WHAT IS REQUIRED - Repeat the data exactly, please; no pictures belong in the copy.

PROVIDED INFORMATION -
::::

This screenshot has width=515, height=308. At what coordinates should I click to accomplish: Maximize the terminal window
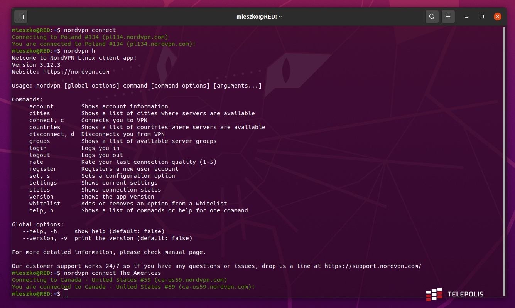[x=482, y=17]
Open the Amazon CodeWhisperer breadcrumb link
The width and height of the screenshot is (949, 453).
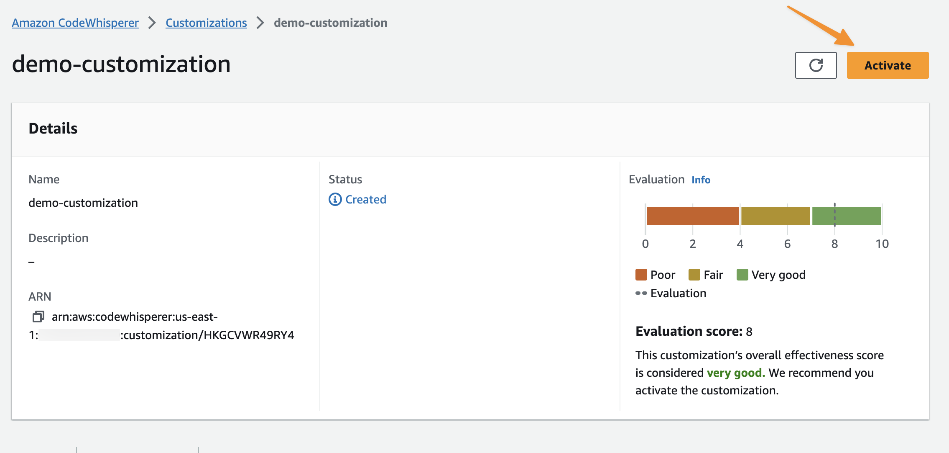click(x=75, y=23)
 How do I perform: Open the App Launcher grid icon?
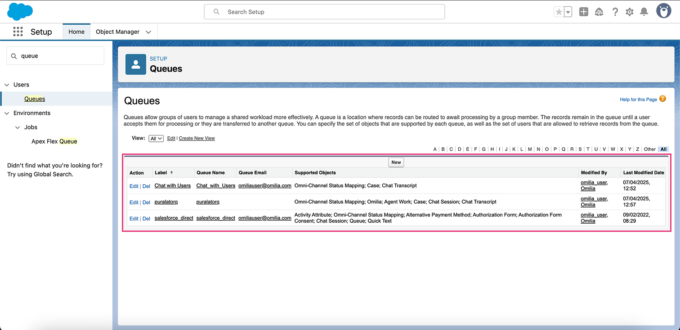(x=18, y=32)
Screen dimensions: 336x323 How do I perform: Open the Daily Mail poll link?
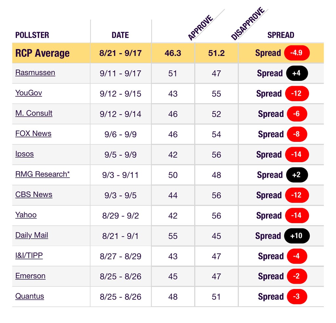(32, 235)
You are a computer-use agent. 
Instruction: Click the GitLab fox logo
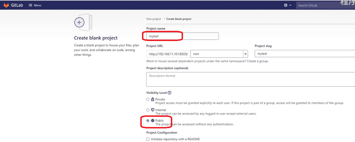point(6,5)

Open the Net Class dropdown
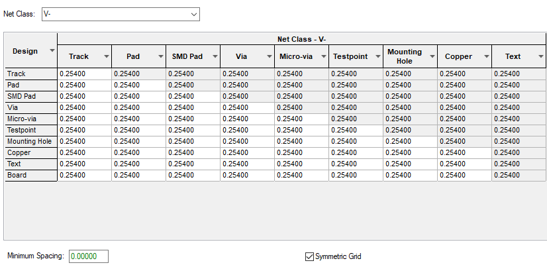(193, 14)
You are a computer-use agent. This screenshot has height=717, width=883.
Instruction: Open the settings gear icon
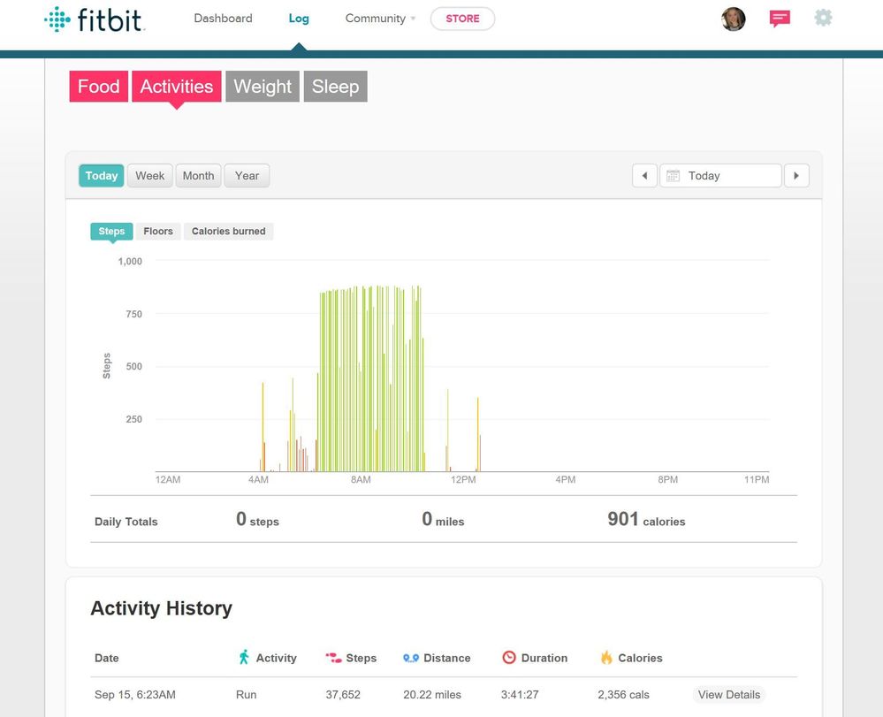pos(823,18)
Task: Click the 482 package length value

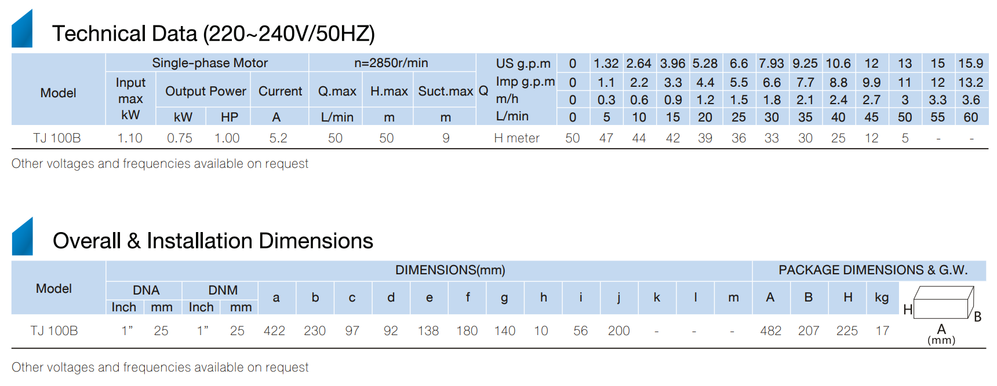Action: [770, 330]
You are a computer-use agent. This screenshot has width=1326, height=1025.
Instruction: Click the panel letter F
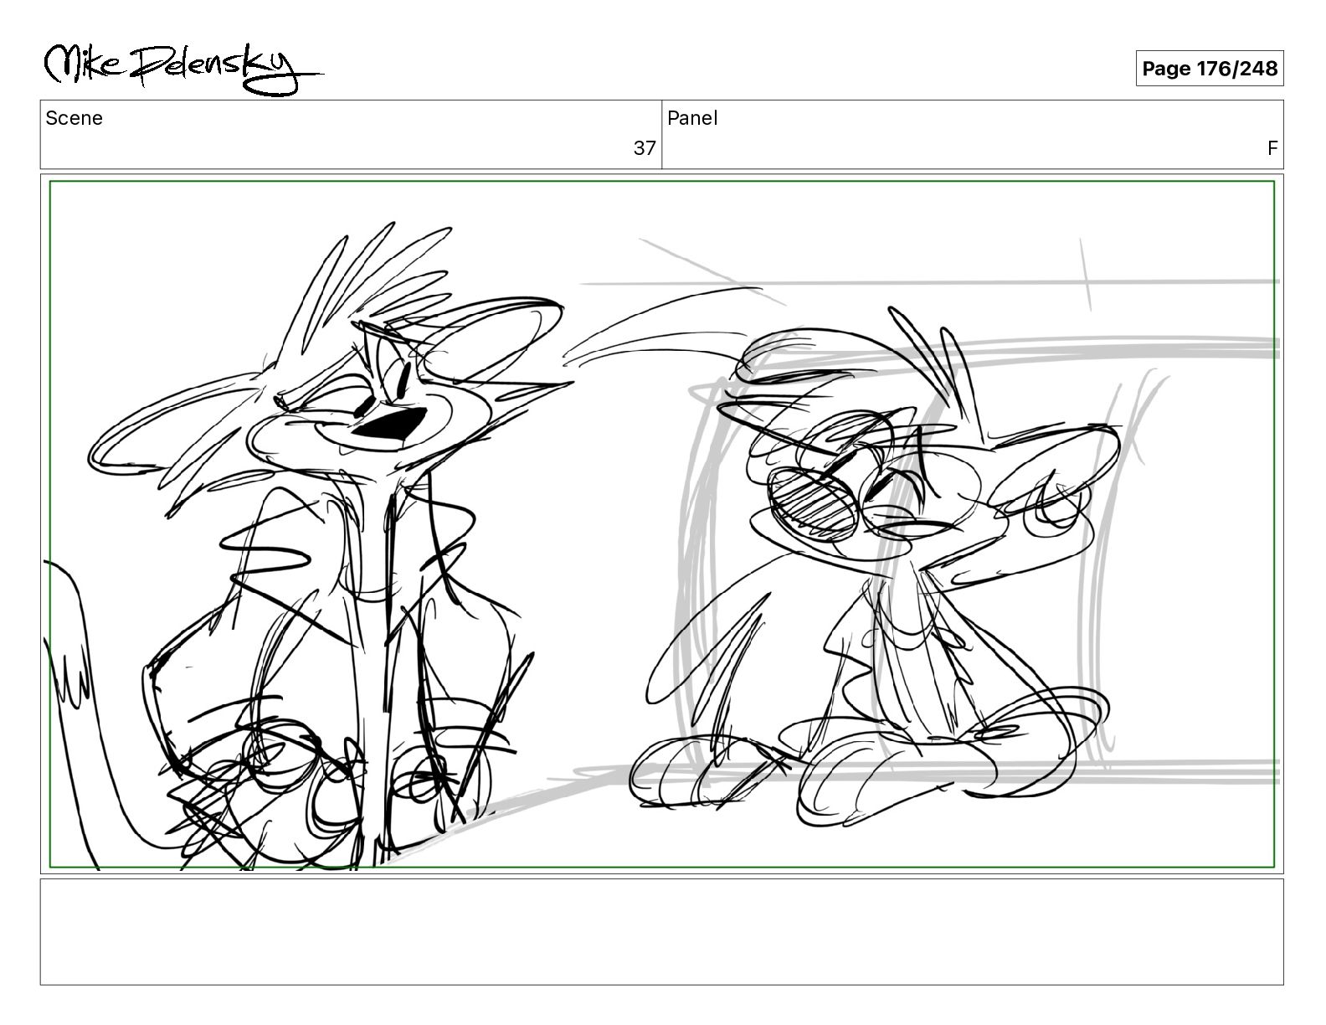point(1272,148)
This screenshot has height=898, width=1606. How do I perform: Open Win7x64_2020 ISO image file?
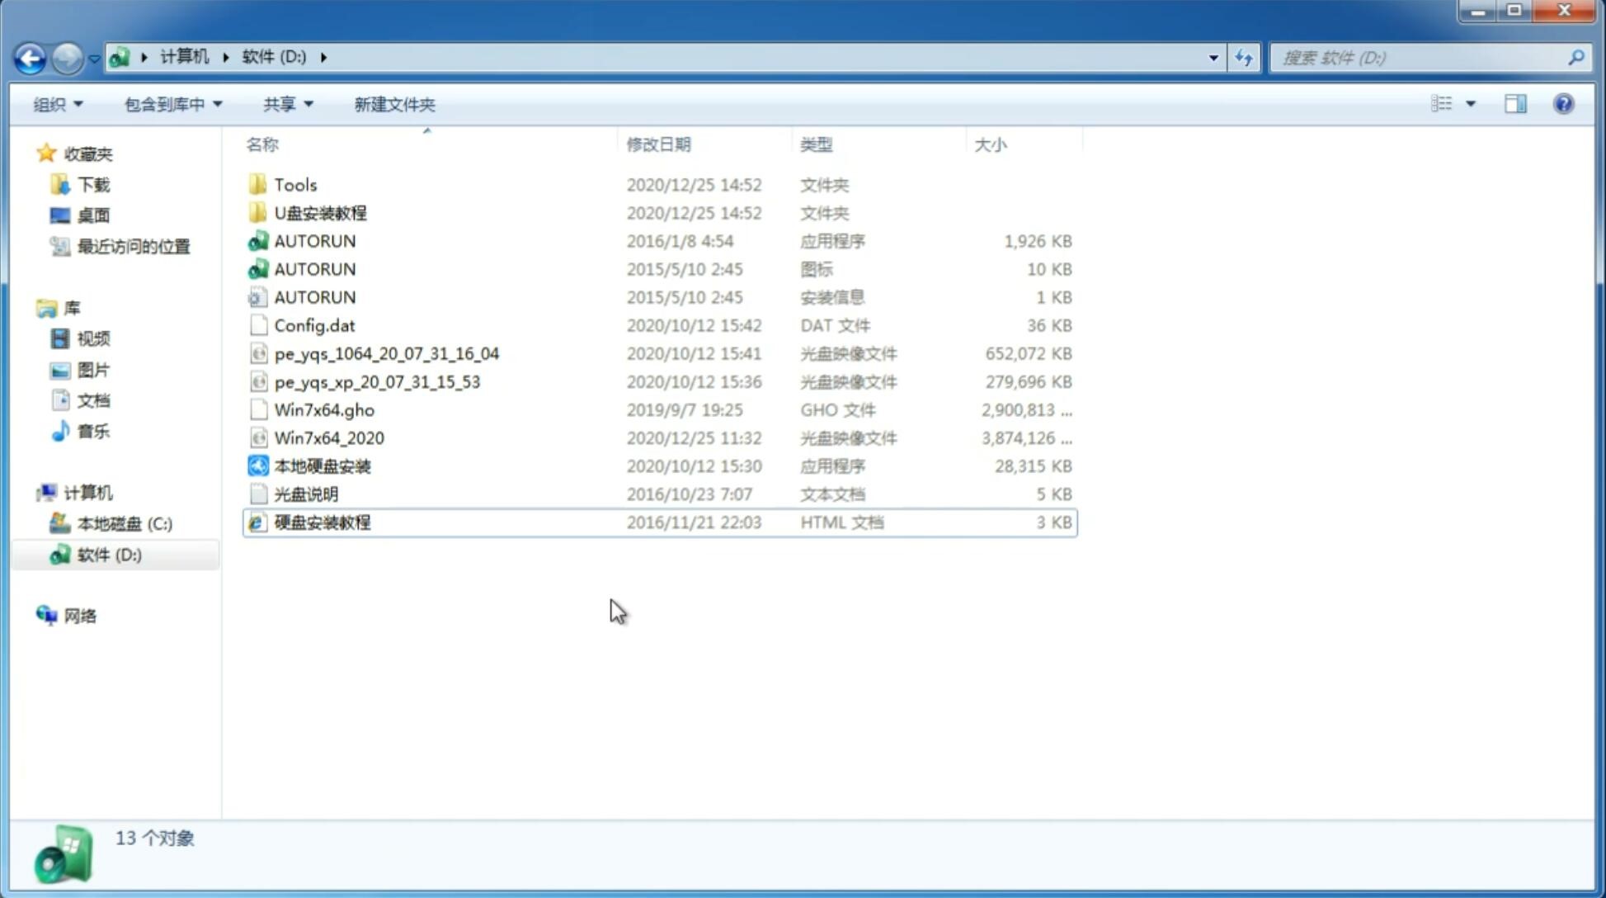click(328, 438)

::::

RESULT FOR THIS TASK -
This screenshot has width=515, height=308. At what coordinates should I click to accomplish: Maximize the terminal window
[x=482, y=17]
Open the Amazon CodeWhisperer breadcrumb link
The width and height of the screenshot is (949, 453).
click(x=75, y=23)
 How do I perform: Open the App Launcher grid icon?
(x=18, y=32)
Screen dimensions: 336x323 How do I perform: Open the Daily Mail poll link?
(32, 235)
You are a computer-use agent. 
Instruction: Click the GitLab fox logo
point(6,5)

Open the Net Class dropdown
(193, 14)
You are a computer-use agent. This screenshot has height=717, width=883.
Instruction: Open the settings gear icon
pos(823,18)
Task: Click the 482 package length value

Action: [770, 330]
You are a computer-use agent. This screenshot has width=1326, height=1025.
Instruction: Click the panel letter F
point(1272,148)
This screenshot has height=898, width=1606. How do I perform: Open Win7x64_2020 ISO image file?
click(328, 438)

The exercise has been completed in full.